Sinus Tachycardia (by )

Sarah had an appointment with the GP on Monday, during which he noticed her pulse was a bit high so asked her to come in again Tuesday.

So we went out for lunch on Tuesday, then I accompanied her to the GP afterwards (it's near a place of eating), and her pulse was still high so he suggested she go to A&E for an ECG.

So we took a bus down, and they wired her up to the thing, did a printout, and went "Whoa!" and whooshed her into the resuscitation room!

Sarah's ECG

Thing is, I wasn't allowed into 'resus', so I was shunted into a waiting room full of crestfallen looking people... and I was still holding Sarah's bra from when she'd had to take it off for the electrodes. And when a nurse came in asking for "Mr. Snell's partner" (yes, our surname is Snell-Pym, and Sarah is female), I think everyone must have thought I was pretty odd.

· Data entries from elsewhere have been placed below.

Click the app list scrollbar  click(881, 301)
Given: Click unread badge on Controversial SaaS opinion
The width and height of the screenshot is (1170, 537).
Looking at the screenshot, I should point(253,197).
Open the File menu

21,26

I was led into the room with Sarah in, where she was looking quite unhappy, on a beeping heart monitor and with one of those little valves stuck into her elbow-pit from which doctors were drawing lots of blood samples. There was much discussion between doctors, whereupon they decided she should go into a labour ward, presumably since if she had a heart attack they could perform a quick Caesarean section and save the baby, or because they were specialists in pregnancy complications, or something along those lines.

We sat for some time until an ambulance could come and take us away to the labour unit, which was in another hospital. The ambulance came, and Sarah was transferred to a trolley, and wheeled into the vehicle. When we arrived at Harold Wood, however, the labour ward staff had not been told we were coming, and said this was even the wrong place; the labour ward at King George hospital had a High Dependency Unit for looking after pregnant women who weren't doing well.

So they phoned the King George to tell them we were coming, and we set off again.

When we arrived at the labour ward at the King George... the staff said they hadn't been told we were coming. So Sarah was initially wheeled into a delivery room rather than the High Dependency Unit, and had to be transferred. The poor ambulance crew had to spend their time carrying us around Havering and waiting while people argued about who should have rung who, when they could have been out saving lives, and Sarah was having a pretty uncomfortable time of it all.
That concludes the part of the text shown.